What the exercise asks:
Switch "header" to "label" in the part that opens with the line containing "Tap the green" and closes with the line containing "Click the word Haber". Give back only those lines, with everything else unchanged.

* START Extracted material *

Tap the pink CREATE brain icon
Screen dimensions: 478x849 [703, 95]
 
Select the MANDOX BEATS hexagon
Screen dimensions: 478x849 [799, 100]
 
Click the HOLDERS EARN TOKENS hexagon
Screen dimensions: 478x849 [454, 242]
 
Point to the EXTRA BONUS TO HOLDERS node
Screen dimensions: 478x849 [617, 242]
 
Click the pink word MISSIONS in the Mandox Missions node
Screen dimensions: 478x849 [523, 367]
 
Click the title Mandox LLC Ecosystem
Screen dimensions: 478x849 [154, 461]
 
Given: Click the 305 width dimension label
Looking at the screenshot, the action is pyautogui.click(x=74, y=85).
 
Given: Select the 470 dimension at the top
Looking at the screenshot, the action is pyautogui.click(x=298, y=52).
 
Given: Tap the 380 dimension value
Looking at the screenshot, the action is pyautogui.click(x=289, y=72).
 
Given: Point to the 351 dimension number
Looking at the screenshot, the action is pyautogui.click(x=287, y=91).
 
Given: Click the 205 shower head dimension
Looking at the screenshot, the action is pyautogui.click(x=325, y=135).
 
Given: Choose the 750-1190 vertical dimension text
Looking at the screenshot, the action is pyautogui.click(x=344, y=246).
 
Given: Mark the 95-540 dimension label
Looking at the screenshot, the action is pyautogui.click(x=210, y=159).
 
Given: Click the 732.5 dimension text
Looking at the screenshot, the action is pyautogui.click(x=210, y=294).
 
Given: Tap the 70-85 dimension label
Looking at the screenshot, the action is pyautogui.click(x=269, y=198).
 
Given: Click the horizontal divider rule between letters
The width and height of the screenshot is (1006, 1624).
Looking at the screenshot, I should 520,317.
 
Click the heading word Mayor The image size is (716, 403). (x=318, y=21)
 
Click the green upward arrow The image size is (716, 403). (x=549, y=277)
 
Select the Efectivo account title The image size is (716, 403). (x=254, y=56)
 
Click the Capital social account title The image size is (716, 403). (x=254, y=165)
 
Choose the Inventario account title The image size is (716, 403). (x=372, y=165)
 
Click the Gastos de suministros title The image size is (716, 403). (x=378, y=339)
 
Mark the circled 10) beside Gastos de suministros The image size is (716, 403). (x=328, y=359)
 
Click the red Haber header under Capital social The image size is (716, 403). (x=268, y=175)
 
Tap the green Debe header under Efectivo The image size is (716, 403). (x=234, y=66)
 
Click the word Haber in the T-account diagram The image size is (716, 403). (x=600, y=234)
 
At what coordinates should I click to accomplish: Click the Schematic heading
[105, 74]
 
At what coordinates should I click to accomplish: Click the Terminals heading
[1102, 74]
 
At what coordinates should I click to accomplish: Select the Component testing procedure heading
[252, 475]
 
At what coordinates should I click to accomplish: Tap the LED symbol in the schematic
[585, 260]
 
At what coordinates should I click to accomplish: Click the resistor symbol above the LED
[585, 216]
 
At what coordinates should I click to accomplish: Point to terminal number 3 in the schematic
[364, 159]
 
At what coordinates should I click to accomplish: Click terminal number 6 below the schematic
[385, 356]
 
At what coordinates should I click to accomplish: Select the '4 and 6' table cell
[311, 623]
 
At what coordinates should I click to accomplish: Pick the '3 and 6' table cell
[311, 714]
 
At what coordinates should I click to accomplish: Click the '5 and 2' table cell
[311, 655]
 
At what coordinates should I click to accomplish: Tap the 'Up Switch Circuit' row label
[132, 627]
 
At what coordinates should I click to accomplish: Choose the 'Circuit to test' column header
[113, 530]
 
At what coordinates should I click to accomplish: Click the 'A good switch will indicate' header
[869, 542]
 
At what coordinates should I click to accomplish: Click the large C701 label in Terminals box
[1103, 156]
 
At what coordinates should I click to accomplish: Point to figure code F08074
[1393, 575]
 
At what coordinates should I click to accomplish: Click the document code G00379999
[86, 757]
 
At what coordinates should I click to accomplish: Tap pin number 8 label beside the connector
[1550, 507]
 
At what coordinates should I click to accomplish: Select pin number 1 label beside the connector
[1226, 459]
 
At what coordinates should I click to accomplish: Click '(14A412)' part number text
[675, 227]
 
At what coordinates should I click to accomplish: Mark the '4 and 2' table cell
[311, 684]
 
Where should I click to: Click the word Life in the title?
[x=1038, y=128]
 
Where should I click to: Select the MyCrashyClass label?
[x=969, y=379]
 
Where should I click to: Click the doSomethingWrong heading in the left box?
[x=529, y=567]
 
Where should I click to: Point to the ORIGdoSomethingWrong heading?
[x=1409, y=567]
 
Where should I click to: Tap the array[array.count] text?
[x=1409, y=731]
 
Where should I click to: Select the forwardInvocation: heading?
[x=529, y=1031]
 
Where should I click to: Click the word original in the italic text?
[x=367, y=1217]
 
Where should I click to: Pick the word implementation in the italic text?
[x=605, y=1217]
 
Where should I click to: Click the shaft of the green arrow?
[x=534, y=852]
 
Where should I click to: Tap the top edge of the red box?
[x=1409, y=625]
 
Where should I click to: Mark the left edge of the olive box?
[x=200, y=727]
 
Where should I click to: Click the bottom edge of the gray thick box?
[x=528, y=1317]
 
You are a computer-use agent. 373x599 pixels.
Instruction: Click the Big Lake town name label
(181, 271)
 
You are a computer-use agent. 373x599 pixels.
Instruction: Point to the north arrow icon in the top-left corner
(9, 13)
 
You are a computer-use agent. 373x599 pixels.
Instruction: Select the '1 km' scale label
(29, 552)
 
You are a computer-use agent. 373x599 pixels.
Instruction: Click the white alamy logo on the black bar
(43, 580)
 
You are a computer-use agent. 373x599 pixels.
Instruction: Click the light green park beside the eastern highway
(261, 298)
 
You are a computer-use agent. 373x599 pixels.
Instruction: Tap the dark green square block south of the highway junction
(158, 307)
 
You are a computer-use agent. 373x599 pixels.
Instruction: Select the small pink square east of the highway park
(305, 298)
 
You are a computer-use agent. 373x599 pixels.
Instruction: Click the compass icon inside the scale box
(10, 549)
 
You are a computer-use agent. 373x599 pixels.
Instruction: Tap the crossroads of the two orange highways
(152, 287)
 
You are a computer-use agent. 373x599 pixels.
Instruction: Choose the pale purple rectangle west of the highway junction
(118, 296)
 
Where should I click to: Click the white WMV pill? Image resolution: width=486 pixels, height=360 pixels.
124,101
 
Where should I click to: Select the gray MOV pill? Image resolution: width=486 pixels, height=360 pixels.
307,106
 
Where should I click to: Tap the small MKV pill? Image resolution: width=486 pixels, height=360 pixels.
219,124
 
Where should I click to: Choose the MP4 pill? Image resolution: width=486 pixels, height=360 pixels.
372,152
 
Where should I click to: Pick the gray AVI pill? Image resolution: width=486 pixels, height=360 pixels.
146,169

* END Extracted material *

The response:
Tap the green Debe label under Efectivo The image size is (716, 403). (x=234, y=66)
 
Click the word Haber in the T-account diagram The image size is (716, 403). (x=600, y=234)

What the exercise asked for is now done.